What needs to be done: Within the entries below, find every line that has the string "Click", then copy it.
START Provided data
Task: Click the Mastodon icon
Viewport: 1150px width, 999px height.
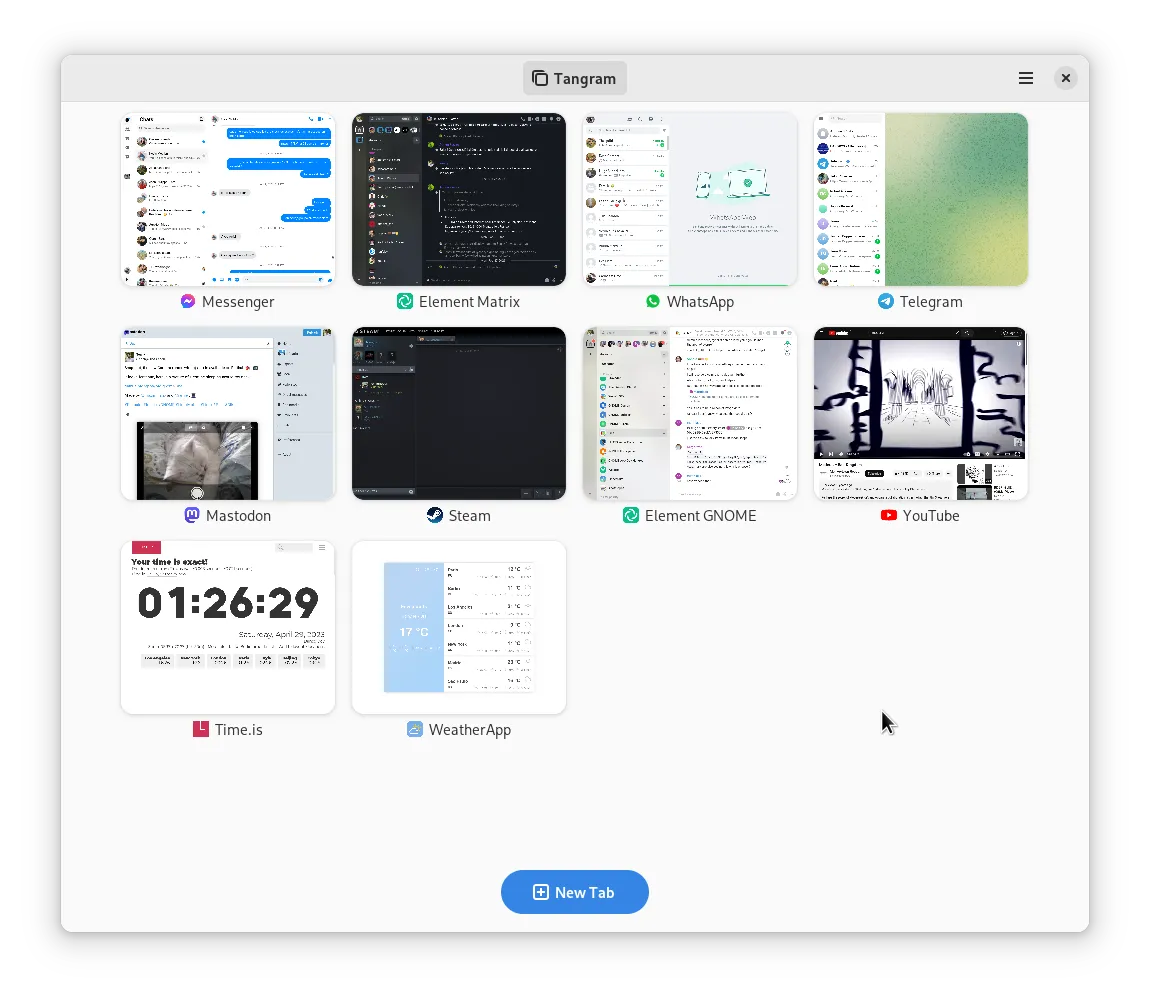Action: [x=191, y=515]
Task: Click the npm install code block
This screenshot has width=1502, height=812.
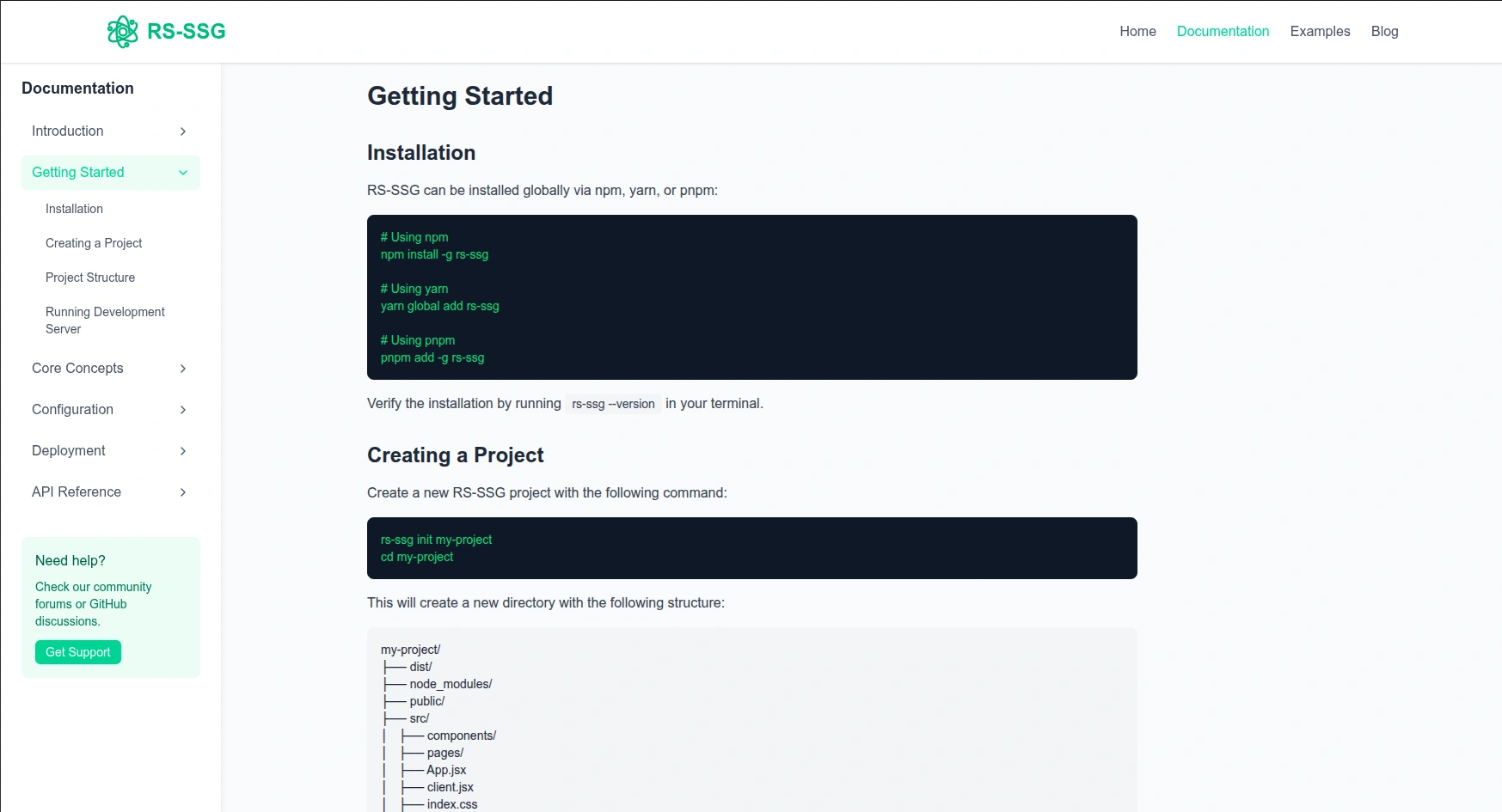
END Provided data
Answer to the exercise:
Task: Click the Mastodon icon
Task: Click the npm install code block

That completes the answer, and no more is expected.